New in Leopard! With Mac OS X 10.5, the Finder now allows you to mount and unmount individual partitions. What follows is still useful if you want something command-line based though.

In the OS X Finder you can't mount (or unmount) a single partition of a drive -- when you try to mount a single partition, all partitions on the drive get mounted, and when you try to unmount a single partition, all partitions on the drive get unmounted. I find this to be inconvenient with external drives that are formatted into multiple partitions, because for safety I don't like to mount ones unnecessarily (like my backups partition). When they are mounted and have files open they are susceptible to damage if you accidentally unplug a FireWire cable, if you mistake one partition for another, if there's a power outage, etc.

New in Tiger! With Mac OS X 10.4, the Disk Utility application now allows you to mount and unmount individual partitions. What follows is still useful if you want something faster than loading up Disk Utility though.

In the Terminal, you can use Unix commands to mount and unmount partitions using disktool (type that alone in the Terminal and you'll see ways to use it). However, it is inconvenient to do so because you have to specify the filesystem device name, not the Finder name, and this name (such as /dev/disk1s10) can change each time you reboot.

How To Mount/Unmount Individual Partitions

I created a command that will allow you to mount a single partition using the Finder partition name:

disktool -l | egrep -i "Mountpoint = '', fsType = 'hfs', volName = '.*name" | cut -d\' -f2 | xargs -n1 disktool -m

Enter this command (substituting the name of your partition in the Finder where name appears above), and after about 20 lines of output (like "***Disk Appeared...") the partition you specify will be mounted. The command will mount the partitions that match the characters you enter, so you can either (a) type only the letters that differentiate a single partition, or (b) type letters that match multiple partitions with similar names. For example, I mount just my iTunes partition just by entering "it" since no other partition has those two characters (the match is case insensitive, though if you don't want it to be, enter the egrep without the -i). And I mount all my incrementally numbered partitions scratch 1, scratch 2, etc., by just entering "scratch".

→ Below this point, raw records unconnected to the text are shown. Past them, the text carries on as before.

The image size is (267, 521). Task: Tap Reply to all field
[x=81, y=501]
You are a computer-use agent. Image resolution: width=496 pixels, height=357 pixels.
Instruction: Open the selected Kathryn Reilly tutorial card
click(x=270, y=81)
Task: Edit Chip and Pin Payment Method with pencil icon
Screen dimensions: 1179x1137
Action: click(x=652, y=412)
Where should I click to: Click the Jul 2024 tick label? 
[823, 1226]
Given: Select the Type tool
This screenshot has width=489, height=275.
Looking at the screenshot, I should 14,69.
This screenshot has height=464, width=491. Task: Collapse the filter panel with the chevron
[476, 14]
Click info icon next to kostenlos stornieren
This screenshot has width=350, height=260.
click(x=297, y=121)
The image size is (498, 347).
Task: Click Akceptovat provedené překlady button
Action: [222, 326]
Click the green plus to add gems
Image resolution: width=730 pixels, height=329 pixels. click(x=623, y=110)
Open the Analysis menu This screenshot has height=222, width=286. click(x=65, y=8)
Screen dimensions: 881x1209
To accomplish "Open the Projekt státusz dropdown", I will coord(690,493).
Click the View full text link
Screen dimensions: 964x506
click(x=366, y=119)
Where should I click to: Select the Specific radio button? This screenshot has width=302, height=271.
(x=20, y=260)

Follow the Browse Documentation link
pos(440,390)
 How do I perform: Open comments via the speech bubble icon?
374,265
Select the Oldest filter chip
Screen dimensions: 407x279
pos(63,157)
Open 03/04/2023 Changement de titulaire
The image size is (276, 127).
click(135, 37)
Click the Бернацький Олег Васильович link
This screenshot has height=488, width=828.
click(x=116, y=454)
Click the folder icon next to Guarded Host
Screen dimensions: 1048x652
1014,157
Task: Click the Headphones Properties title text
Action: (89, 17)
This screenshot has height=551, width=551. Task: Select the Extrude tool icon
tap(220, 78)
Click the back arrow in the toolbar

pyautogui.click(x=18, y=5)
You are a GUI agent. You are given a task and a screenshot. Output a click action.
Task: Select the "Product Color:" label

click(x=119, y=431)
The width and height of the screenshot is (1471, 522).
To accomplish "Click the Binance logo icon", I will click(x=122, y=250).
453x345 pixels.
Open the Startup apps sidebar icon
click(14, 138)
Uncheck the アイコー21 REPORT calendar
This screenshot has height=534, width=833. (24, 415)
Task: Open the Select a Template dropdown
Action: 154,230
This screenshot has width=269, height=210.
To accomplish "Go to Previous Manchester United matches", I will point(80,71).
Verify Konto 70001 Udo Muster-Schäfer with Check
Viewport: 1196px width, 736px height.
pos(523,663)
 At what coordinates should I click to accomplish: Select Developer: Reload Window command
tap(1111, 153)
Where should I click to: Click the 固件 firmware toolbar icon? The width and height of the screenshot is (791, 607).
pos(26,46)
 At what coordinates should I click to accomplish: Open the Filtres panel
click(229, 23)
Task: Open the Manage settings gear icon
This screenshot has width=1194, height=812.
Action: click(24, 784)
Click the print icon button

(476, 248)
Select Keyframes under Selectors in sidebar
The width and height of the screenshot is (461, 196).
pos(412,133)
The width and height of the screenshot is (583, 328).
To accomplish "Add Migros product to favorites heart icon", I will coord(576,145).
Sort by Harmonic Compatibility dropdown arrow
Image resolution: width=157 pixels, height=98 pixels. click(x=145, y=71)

Similarly, you can unmount a single partition without unmounting the others on that disk with the command:

disktool -l | egrep -i "Mountpoint = '/Volumes/.*name" | cut -d\' -f2 | xargs -n1 disktool -p

How To Install Automated Scripts

To avoid having to type those lines in all the time, you can put them into shell scripts. I created two, so now I can mount my partitions from the Unix command line (via the Terminal) with "mountpart name" and unmount them with "unmountpart name".

To create the shell scripts, download the following files and install them in your path:

This software is Copyright © 2004 John F. Whitehead and is free under the GNU Public License.

Don't forget to put them in a directory that's included in your PATH variable and make them executable (chmod 755 /path/to/scripts/* If you don't know how to do this, take a look at a Mac OS X tutorial that discusses Unix, or look at the first part of this macosxhints article.

Customize Them!

You can custom edit those scripts to only mount/unmount each of your partitions separately. For instance, I have mount iTunes and mount scratch. My mount iTunes script specifies the name of my iTunes partition in the place where the script specifies $1. My mount scratch script does the same thing, but because I don't specify which of my numbered scratch partitions to mount, it matches on and mounts all of them.

How To Mount/Unmount From The Finder

Once you have created these scripts, you can activate them easily from the Finder: change each filename to end with the extension .command (rather than .sh) and when you open them in the Finder they will execute from within Terminal.

Not only that, but if you drag each file's icon to the OS X window toolbar, it will always be just a click away. I even went one step further and changed the icon from the generic script one to the one from the Installer utility, which looks more like what its action is.